# New Business venture



## iamMrVI (Jul 16, 2017)

Hi all, i'm looking into opening a cafe but im not sure how to start my business plan. A little about the idea.

The Cafe will be located within a busy car wash, so essentially my only foot fall for the first 6-12 months will be the customers from the car wash, the idea is that when a customer is getting their car washed instead if sitting in their car and waiting around for it to be clean, im offering a modern cafe with different variety of drinks from all over the world for them to enjoy with the a small but wide variety snacks. rent fee has not been agreed as of yet but the car wash it self is extremely busy and has been well established in its city since opening.
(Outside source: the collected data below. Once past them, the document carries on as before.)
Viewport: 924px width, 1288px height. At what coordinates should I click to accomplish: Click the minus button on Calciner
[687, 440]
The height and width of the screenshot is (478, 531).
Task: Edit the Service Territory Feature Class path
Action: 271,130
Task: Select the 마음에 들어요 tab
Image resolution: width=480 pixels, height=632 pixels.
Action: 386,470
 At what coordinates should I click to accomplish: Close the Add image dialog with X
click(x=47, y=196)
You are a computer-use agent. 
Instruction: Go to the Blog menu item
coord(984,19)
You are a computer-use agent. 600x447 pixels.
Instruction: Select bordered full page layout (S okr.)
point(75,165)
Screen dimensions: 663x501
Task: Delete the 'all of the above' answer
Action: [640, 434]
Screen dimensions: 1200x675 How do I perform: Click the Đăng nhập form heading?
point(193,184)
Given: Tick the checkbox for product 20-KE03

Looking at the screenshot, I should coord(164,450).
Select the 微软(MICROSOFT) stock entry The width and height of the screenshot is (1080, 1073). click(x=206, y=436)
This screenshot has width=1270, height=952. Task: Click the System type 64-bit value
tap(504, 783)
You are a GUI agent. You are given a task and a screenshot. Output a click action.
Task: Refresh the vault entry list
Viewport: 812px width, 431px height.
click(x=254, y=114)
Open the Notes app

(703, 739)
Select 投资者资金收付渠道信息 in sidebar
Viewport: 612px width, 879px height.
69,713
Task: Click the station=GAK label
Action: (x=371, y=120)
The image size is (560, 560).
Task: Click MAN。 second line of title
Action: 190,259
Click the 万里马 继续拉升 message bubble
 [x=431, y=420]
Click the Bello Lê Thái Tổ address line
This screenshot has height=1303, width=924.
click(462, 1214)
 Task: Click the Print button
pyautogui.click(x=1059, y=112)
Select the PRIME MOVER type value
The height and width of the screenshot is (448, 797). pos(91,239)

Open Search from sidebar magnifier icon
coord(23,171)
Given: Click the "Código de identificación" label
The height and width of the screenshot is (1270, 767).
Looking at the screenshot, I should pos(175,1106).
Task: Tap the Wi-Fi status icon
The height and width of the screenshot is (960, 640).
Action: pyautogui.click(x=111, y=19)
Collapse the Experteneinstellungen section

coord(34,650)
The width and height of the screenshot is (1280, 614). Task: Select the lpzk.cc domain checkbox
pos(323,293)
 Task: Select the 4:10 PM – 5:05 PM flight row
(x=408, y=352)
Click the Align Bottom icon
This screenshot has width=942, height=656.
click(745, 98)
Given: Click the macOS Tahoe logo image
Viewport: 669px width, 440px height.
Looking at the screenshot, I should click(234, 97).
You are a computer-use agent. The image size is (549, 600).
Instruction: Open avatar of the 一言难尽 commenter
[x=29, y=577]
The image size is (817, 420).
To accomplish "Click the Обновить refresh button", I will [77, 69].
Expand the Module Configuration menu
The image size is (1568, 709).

I'm looking for advice and direction from existing business owners, investors and anyone with knowledge of opening and running a cafe.

Thanks in advance.


----------



## Mrboots2u (May 10, 2013)

I think the specialty coffee market may not be what you are catering to.

What are the drinks from all over the world btw...

You may as well be off with a good bean to cup and £1 for coffee, people will presumably be in a rush ? ....But again depends on the area and demographic your customers are from .


----------



## iamMrVI (Jul 16, 2017)

it sounds a lot fancier than it actually is, but different types of teas, moroccan tea, indian chai, arabic coffee etc, the average car takes about 30mins to clean from what i've gathered. as for location its on a busy stretch with a busy retail park not too far, although they do have a starbucks on the premises it'll take about 15mins to walk there.


----------



## Stanic (Dec 12, 2015)

Good location I guess, wish you all the best


----------



## ZappyAd (Jul 19, 2017)

There is a car wash near me where a cafe has opened up next door and I have wondered about the economics. They have their own car park though so I don't think they are solely relying on car wash traffic.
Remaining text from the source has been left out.